Monroe’s Civic Center, Strauss Playhouse, Masur Museum, Biedenharn Museum & Gardens, West Monroe’s Convention Center, and local parks offer cultural and popular programs, including sports events of all kinds. The beautiful Ouachita River, Bayou DeSiard, and many nearby lakes offer opportunities for fishing, boating, skiing, swimming, and picnicking.
Accreditation and Professional Affiliation
The University of Louisiana at Monroe is accredited by the Commission on Colleges of the Southern Association of Colleges and Schools to award master’s, educational specialist, and doctoral degrees. For questions about the accreditation of the university, contact the Commission on Colleges at 1866 Southern Lane, Decatur, Georgia, 30033-4097, or call (404) 679-4500.
The Southern Association for Colleges and Schools’ (SACS) Principles of Accreditation requires the University of Louisiana at Monroe to annually assess its programs of graduate study. The university is committed to the ongoing development of student learning assessment plans and the analysis and use of results.

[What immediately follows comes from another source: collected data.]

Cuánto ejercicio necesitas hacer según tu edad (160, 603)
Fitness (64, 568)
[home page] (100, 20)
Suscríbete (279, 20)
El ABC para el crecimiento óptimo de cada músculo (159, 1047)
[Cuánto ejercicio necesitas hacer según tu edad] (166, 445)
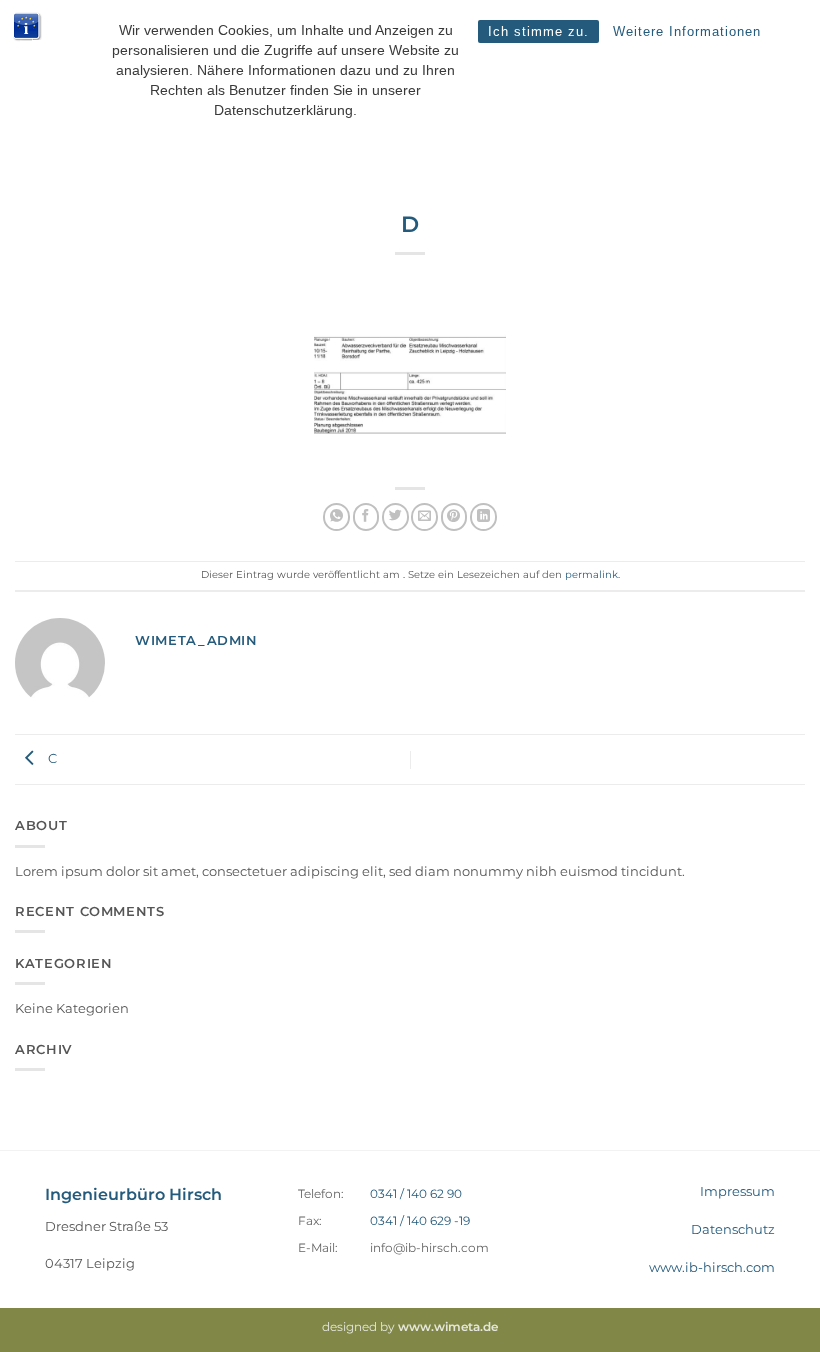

Many of the departments and schools which offer graduate degrees are also accredited by specialized or professional accrediting agencies, including the teacher-preparation programs accredited at the bachelor’s, master’s, and doctoral degree level by the National Council for Accreditation of Teacher Education.
In addition to membership in national accrediting agencies, the university also holds membership in the following professional agencies:
- American Association of Colleges for Teacher Education
- American Association of Colleges of Pharmacy
- American Association of Colleges of Nursing
- American Association of State Colleges and Universities
- American Council on Education
- Conference of Southern Graduate Schools
- American Council for Construction Education
- Council on Collegiate Education for Nursing of the Southern Regional Education Board
- Commission on Accreditation of Allied Health Education Programs
- American Association of University Women
The University of Louisiana at Monroe recognizes that members of the university community represent different groups according to sex, color, creed, national origin, and physical or mental disability. The university further recognizes that, in a pluralistic society such as ours, these differences must be recognized and respected by all who intend to be a part of the university community.
It is not the intent of the university to dictate feelings or to mandate how individuals should personally interact with others. It is, however, the intent of the university that awareness of individual and group rights according to sex, race, color, creed, national origin, and physical or mental disability be regarded as important to the education of its students. Our ability to work in a pluralistic society demands no less.
It is with this in mind that the university does not permit any actions, including verbal or written statements, that discriminate against an individual or group on the basis of sex, race, color, creed, national origin, or physical or mental disability. Any action is a violation of the Student Code of Conduct. Complaints of discrimination should be made orally and in writing to the appropriate university administrator.